I have fungus gnats on my houseplants. I acquired them when I decided to be creative and bring in some moss from outside for a potted arrangement. The moss is long gone, but the flies have taken residency in my other houseplants. So as I sit in front of my monitors, for weeks now, I see them fly by, I reach out and try to catch (and kill) them. Every time I do this, I have a tiny stab of guilt because I know that I am taking the life of a living thing.
A few weeks ago, as I was waiting to turn out of a parking lot, I saw a beetle-like insect trucking it across the road. He wasn’t moving in a straight line, almost as if he was uncertain of his path, but he was moving fast! And then a car drove by and, wham! smush!, his little life gone instantly.
The moment sat with me for weeks – not just the unexpectedness of having life snatched in an instant, but even more strongly, the observation that the little bug had even no awareness of his death. Just one minute he was alive and trucking it along the road, and then, the next moment… not even nothing.

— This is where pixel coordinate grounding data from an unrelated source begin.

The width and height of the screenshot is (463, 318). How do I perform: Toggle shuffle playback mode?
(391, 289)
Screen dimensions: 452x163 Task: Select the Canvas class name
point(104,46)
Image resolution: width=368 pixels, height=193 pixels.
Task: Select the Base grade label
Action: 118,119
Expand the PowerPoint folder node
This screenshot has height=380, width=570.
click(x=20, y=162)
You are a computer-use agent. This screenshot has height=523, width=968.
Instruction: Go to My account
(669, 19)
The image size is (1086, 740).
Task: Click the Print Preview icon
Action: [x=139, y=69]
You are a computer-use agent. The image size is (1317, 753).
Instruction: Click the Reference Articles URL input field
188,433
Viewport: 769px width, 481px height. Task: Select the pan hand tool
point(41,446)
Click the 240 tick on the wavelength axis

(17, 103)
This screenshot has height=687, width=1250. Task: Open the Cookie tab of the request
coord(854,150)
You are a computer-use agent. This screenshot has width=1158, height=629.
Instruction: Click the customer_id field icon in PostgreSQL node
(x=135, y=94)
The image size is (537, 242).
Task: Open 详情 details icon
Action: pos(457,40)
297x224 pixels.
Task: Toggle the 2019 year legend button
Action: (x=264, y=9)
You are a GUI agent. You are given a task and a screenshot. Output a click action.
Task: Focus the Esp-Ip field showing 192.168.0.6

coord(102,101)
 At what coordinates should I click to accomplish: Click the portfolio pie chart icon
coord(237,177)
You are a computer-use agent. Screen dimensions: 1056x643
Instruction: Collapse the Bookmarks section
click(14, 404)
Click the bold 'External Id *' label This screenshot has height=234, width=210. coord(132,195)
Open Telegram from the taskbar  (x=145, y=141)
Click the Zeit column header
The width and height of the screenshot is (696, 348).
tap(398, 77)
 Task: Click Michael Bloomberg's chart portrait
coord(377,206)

Today, as I sat in front of my computer working from home, I heard a bang on my window and saw a flutter out of the corner of my eye. By the time I was able to shift my visual focus, I saw a neighborhood hawk swoop down and fly off with the little bird in his grasp. I felt a moment of sorrow for the little bird – his moment of death certainly was neither pleasant nor instant – but at the same time felt the thrill of having witnessed such a quick moment in time.
Life is certainly fleeting, even when you live to be old. Most people, at one time or other, have been asked: how would you choose to live if you were told you had so many days, weeks, months or years left? Probably the last time I asked myself this question was years ago – maybe when I was in my twenties – and my answer was always to drop everything and travel the world. (A very twenty-something-year-old answer.) Today, I feel largely like I would keep on living the same way I do now. I’d probably still quit my job, and do some yoga-based service in that time, but the rest of my life and habits would be largely similar. And while there is so much I want to do in my life, if I go the way of that little bug, that is OK.
Perhaps this is part of what it means to live (or what results from living) in accordance with your dharma, to live so in harmony with one’s inner order and universal order that there is a deep seated knowledge that whatever happens, whatever comes, it will be OK.